Symposium hears of results and shortcomings in ODA use but notes financial source will decline as Vietnam becomes a low to middle-income country.
On the morning of August 7 the Vietnam Central Economic Committee (VCEC), with support from the Bank for Investment and Development of Vietnam (BIDV), held an international symposium entitled “Attracting and Utilizing ODA in Vietnam: a 20 Year Review”.
“During the 20 years there has been $3 billion in official development assistance (ODA) signed every year,” Mr. Vuong Dinh Hue, Chairman of VCEC, told the gathering. “This has been a significant financial source in supporting Vietnam’s economic reform and socio-economic development. It has contributed greatly to enhancing the capacity of Vietnam’s public services, transport infrastructure, energy, health, and education, supported agriculture development and poverty reduction, enhanced the environment, mitigated natural disasters, and assisted in adapting to climate change.”
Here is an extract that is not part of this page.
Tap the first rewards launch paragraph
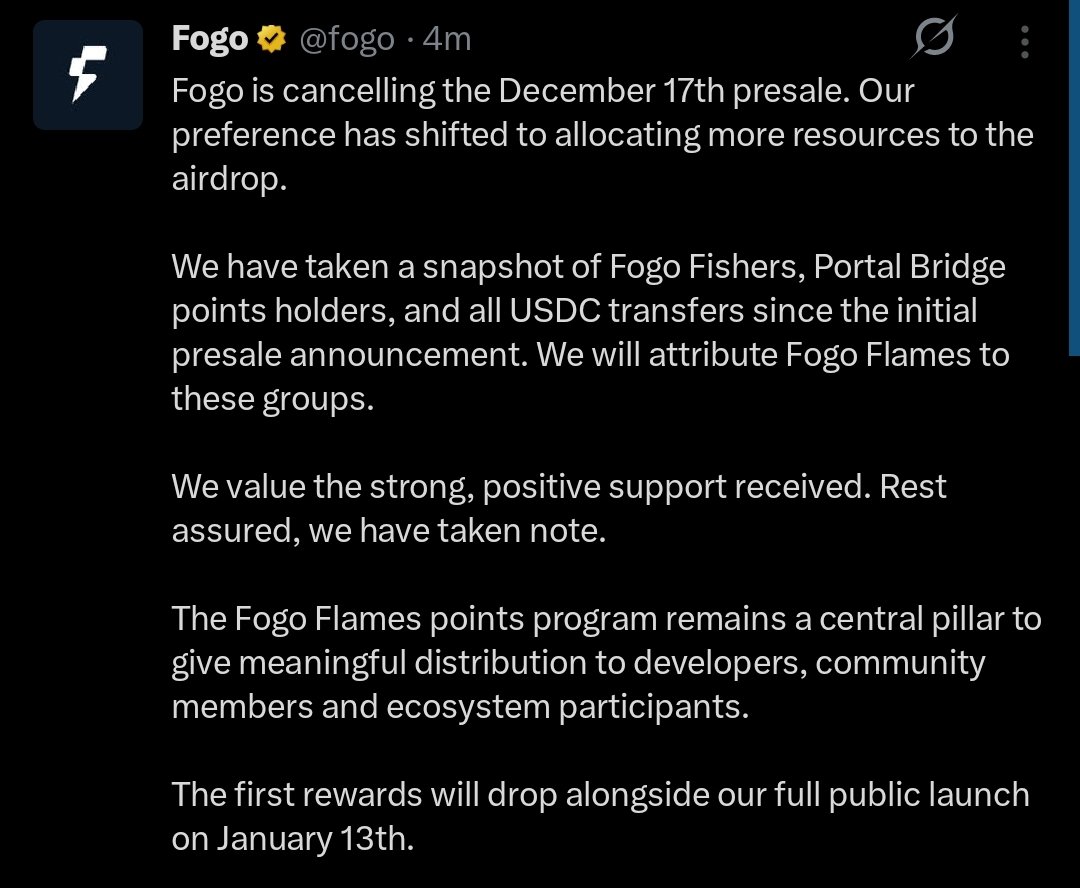 (x=600, y=817)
Despite these positive results, however, there have been many weaknesses in terms of managing ODA. Disbursement remains tardy, at around 63 per cent of commitments. Many ODA projects have proven to be impractical. Public investment and ODA are still insufficient, affecting the stability and safety of Vietnam’s public debt and foreign debt. Finally, the management of ODA projects has at times manipulated regulations of Vietnam and of donors.
In the 2016-2020 period and towards 2030 Vietnam’s demand for capital is huge but public debt and the budget deficit continue to increase and ODA will decline as Vietnam becomes a low to middle-income country, raising questions about how the country will use ODA sources in the future.
Mr. Nguyen Duy Son from the World Bank (WB) said that concessional loans will be cut further, with non-concessional loans accounting for the majority of ODA to Vietnam. The WB therefore suggests the elimination of inefficient activities such as study tours and the promotion of capacity building for projects with clear objectives.
The WB will also focus more on non-revenue generating sectors such as health, education, social protection, and targeted poverty reduction.